Dieses kurze Buch mit dem farbigen Cover hat mich direkt angesprochen. Eben wegen des Covers. Und wegen der Werbung.

Schon sehr früh am Anfang des Buches kam bei mir die erste Langeweile suf. Frau macht eine mehrtägige Flusskreuzfahrt, weil dort ihr Vater, den sie nicht kennt, Kapitän ist. An Bord sind fast nur alte Menschen, zwischendurch gibt es Landgang, die Protagonistin lernt den Vater kennen.

Wirklich passieren tut in diesem Buch eigentlich gar nichts. Es ist langweilig geschrieben und bleibt oberflächlich und irgendwie emotionslos.
Gut, dass die Geschichte so kurz war, sonst hätte ich mich über die verschwendete Lesezeit sehr geärgert.

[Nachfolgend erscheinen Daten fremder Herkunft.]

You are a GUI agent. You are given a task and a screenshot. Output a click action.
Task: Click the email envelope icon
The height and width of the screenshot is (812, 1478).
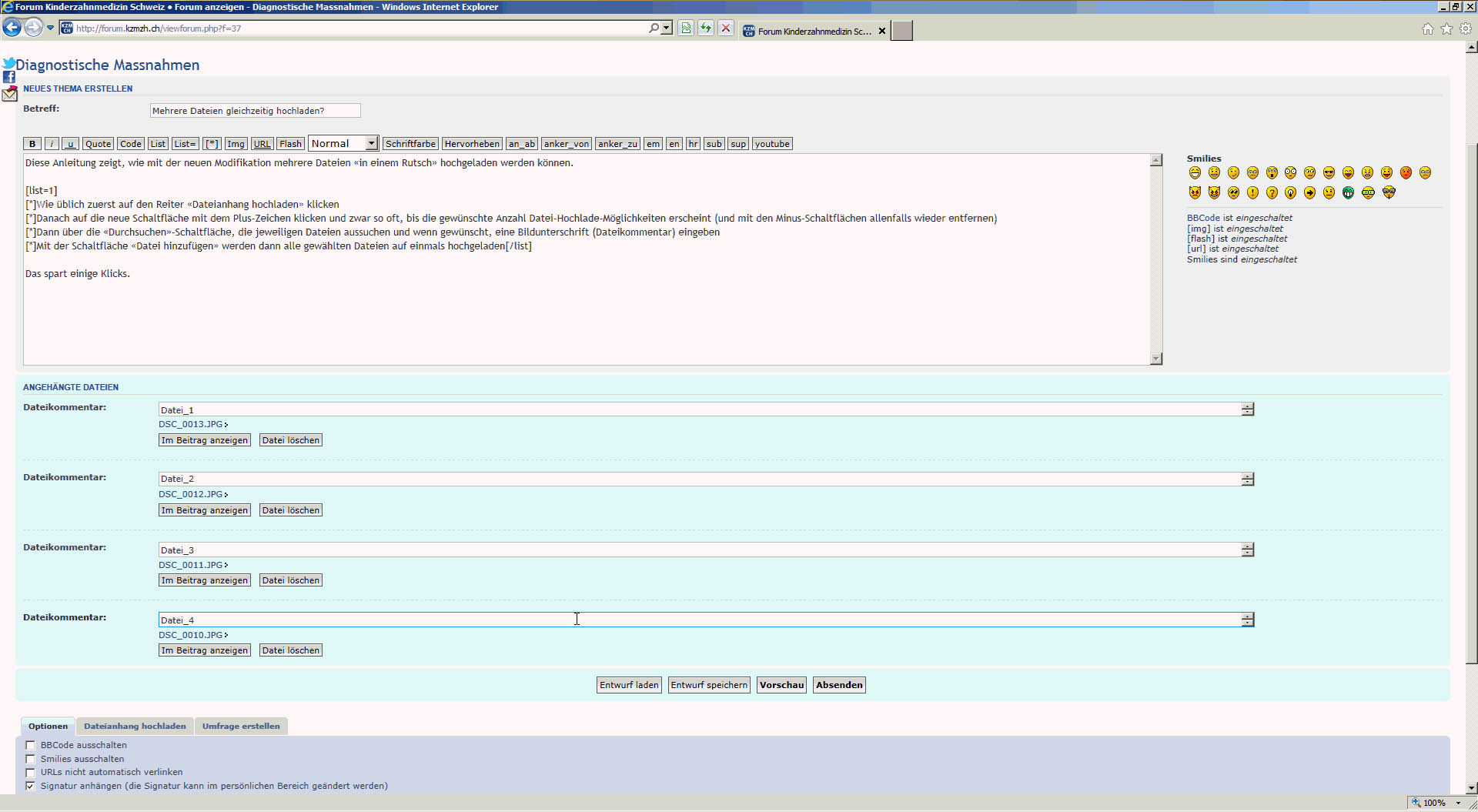tap(9, 95)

Kurzbeschreibung: Jana hat ihren Vater nie kennengelernt. Alles, was sie über ihn weiß, ist, dass er als Kapitän auf der MS Mozart arbeitet, einem eher wenig glamourösen Kreuzfahrtschiff auf der Donau. Also bucht sie sich kurzerhand eine Woche dort ein. Ob sie sich ihm zu erkennen geben wird, weiß sie noch nicht. Mit knapp hundert Gästen im Seniorenalter und der trinkfesten Bordbesatzung beginnt die Fahrt von Passau nach Wien. Mit großer Sensibilität erzählt Ilona Hartmann die Geschichte einer jungen Frau auf der Suche nach den eigenen Wurzeln. Ein Roman voller Situationskomik und skurriler Begegnungen, aber auch der Beginn einer zärtlichen, emotionalen Annäherung zwischen Vater und Tochter, die gerade erst lernen, was es heißt, einander Familie zu sein.